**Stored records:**
⟨
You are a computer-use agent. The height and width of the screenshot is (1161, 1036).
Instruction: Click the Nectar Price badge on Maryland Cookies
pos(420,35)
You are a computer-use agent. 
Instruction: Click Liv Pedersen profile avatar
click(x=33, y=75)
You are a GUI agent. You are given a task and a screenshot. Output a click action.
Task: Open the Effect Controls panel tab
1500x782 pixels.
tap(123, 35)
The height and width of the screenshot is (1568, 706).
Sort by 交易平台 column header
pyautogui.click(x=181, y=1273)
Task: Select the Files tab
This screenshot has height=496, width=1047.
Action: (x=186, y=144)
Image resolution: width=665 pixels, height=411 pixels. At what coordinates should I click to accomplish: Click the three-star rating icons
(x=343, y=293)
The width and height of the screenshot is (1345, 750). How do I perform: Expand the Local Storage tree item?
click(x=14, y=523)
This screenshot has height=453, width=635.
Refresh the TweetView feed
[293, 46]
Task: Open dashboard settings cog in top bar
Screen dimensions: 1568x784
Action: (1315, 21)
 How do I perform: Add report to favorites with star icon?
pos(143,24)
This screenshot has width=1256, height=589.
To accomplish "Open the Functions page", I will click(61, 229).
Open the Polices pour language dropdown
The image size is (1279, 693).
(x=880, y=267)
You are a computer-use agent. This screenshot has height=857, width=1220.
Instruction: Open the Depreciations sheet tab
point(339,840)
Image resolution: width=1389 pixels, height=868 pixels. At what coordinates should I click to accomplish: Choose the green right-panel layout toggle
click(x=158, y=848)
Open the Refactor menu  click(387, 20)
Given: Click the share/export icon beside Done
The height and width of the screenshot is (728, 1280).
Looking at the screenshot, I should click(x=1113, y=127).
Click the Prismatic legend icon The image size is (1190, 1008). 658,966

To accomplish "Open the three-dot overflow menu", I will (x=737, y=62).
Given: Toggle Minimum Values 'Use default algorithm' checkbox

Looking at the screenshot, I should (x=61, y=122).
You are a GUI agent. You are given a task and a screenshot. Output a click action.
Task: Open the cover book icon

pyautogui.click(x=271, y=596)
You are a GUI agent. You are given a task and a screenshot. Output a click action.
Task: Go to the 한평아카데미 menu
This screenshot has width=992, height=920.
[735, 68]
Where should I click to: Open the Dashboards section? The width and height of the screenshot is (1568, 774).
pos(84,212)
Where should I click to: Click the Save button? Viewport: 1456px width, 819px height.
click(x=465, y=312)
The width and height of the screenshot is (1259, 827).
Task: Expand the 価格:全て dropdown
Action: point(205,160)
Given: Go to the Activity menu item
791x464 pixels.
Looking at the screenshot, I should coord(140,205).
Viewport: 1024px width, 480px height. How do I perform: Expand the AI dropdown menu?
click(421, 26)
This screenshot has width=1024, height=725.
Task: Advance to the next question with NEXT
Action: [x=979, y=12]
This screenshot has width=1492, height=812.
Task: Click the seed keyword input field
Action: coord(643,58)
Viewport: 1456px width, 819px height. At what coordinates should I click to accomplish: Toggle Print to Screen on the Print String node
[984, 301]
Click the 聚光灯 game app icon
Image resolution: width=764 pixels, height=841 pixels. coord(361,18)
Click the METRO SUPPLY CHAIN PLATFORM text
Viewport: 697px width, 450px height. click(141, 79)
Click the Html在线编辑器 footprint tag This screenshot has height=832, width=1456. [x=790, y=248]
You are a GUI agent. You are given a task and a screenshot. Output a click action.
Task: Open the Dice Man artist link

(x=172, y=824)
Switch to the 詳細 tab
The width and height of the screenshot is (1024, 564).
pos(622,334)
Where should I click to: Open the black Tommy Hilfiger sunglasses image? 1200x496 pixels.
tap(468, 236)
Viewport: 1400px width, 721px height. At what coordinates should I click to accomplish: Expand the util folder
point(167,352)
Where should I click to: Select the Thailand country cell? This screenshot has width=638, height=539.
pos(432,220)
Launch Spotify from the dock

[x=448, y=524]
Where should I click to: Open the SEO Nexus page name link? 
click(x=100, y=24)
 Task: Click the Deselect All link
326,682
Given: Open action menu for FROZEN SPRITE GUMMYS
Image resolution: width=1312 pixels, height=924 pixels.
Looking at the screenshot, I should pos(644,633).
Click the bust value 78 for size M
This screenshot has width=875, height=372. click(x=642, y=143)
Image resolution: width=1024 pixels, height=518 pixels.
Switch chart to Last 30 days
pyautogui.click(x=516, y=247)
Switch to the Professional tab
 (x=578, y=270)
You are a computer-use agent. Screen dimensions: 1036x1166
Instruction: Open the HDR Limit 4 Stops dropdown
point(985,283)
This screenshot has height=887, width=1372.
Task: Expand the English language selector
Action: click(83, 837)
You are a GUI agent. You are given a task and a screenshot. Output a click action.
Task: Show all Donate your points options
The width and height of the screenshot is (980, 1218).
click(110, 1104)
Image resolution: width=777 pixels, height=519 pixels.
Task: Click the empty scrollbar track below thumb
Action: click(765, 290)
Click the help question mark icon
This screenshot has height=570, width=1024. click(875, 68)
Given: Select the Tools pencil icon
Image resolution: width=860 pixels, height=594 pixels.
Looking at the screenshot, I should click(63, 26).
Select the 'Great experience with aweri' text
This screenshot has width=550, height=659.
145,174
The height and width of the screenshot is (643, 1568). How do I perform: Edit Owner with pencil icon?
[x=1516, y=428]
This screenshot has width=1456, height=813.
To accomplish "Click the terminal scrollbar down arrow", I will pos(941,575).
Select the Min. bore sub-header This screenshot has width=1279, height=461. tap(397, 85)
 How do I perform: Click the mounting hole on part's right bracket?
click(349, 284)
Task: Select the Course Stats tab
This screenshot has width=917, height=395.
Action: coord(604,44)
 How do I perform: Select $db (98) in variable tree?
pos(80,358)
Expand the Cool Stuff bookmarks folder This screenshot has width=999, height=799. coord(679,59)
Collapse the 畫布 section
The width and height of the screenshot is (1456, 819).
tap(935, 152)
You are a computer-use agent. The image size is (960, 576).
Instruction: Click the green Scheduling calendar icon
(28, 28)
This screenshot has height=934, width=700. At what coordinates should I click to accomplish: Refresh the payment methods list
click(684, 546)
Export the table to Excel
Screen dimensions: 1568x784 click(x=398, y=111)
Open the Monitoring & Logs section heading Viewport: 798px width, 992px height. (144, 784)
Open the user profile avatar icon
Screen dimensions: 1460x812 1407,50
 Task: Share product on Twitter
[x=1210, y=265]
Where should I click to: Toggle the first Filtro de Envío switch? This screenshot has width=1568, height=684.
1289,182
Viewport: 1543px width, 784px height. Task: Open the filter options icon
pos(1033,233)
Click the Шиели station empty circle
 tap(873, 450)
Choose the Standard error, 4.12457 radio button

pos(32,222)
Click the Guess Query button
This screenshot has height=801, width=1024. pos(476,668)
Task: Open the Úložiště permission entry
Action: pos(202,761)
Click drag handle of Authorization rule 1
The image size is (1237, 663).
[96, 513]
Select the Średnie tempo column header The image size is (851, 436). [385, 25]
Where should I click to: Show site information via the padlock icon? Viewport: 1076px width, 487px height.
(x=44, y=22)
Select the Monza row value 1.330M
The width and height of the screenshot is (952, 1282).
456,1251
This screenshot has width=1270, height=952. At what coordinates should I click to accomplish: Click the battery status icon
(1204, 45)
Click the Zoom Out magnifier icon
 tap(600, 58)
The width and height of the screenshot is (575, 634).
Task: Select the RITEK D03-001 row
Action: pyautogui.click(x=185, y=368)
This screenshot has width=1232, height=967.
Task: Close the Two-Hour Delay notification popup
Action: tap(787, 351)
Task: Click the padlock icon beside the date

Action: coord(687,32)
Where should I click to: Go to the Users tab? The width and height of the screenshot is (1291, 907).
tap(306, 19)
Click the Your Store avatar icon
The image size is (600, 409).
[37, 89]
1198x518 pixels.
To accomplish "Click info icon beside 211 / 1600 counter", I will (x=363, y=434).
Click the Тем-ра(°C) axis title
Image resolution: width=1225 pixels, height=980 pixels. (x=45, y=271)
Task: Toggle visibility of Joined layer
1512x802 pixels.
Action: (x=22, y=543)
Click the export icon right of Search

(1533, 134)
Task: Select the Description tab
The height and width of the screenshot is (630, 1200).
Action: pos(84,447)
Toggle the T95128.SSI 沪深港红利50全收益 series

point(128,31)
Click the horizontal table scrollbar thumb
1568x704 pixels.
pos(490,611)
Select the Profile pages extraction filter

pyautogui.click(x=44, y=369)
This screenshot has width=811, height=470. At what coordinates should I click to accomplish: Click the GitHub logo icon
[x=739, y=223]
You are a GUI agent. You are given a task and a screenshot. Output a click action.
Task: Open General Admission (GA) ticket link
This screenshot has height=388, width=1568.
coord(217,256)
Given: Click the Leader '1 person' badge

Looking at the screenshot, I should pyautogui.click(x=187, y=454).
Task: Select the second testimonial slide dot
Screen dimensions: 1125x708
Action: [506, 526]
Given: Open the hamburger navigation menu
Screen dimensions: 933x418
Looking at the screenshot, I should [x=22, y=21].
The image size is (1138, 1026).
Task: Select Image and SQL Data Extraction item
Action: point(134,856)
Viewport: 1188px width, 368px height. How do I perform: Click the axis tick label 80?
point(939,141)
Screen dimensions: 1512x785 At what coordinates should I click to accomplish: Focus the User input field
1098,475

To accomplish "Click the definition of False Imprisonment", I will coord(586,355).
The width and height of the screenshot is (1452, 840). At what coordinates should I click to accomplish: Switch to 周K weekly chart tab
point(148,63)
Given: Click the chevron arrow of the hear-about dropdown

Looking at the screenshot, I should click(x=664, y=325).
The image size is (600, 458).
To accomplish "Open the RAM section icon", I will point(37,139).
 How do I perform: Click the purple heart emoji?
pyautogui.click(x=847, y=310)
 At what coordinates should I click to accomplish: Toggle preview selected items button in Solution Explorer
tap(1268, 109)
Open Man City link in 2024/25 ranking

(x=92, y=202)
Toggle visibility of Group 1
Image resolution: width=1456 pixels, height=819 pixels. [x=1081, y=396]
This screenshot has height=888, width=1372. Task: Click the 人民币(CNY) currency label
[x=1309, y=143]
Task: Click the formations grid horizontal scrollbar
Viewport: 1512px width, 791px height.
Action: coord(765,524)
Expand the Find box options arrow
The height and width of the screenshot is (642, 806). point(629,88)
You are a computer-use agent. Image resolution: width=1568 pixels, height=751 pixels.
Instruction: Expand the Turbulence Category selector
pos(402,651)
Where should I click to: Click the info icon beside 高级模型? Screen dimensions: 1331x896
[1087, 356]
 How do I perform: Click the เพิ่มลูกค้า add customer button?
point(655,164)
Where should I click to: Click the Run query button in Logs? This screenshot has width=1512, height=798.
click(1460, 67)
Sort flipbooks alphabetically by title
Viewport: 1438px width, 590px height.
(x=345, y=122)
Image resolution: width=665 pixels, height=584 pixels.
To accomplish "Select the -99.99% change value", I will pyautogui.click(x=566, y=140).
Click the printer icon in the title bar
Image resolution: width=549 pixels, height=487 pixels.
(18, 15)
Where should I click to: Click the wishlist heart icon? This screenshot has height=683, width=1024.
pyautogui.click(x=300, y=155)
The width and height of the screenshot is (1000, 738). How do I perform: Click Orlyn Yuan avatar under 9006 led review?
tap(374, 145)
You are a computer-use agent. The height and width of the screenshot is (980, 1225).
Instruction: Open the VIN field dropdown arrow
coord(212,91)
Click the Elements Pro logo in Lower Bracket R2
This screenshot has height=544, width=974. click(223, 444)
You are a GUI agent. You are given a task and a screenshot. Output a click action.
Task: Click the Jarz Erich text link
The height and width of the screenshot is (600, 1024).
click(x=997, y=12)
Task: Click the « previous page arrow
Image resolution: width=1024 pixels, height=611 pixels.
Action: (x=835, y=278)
⟩
**Goal:**
Copy the items word for word, starting at the first line of the items and ending at the line that contains "tap(123, 35)".

**Answer in full:**
You are a computer-use agent. The height and width of the screenshot is (1161, 1036).
Instruction: Click the Nectar Price badge on Maryland Cookies
pos(420,35)
You are a computer-use agent. 
Instruction: Click Liv Pedersen profile avatar
click(x=33, y=75)
You are a GUI agent. You are given a task and a screenshot. Output a click action.
Task: Open the Effect Controls panel tab
1500x782 pixels.
tap(123, 35)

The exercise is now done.